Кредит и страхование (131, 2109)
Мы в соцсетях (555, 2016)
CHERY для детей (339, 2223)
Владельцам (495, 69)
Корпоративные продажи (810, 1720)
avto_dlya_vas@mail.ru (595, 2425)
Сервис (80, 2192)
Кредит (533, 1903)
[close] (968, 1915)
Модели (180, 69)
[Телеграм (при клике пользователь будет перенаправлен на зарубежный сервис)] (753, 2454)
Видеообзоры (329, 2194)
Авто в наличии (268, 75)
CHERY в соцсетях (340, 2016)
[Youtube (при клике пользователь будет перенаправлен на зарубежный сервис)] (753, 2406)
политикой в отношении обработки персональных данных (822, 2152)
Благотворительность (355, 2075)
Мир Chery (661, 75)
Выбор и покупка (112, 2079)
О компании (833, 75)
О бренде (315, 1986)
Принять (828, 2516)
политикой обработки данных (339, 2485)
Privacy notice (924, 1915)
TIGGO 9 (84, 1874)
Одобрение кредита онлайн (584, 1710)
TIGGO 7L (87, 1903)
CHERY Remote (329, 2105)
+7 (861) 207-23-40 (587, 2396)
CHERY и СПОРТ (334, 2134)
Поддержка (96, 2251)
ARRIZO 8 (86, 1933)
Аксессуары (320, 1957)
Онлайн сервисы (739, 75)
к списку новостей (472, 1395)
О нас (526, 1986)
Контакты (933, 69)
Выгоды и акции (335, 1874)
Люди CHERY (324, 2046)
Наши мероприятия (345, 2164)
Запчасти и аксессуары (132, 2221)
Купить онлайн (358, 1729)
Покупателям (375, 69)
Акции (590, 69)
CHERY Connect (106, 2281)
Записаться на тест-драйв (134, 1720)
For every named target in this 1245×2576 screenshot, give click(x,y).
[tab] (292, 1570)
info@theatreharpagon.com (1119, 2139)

▶ _Exercise_
Where the string "клике" appears in a line of the entries above, return that line.

▶ _Response below_
[Телеграм (при клике пользователь будет перенаправлен на зарубежный сервис)] (753, 2454)
[Youtube (при клике пользователь будет перенаправлен на зарубежный сервис)] (753, 2406)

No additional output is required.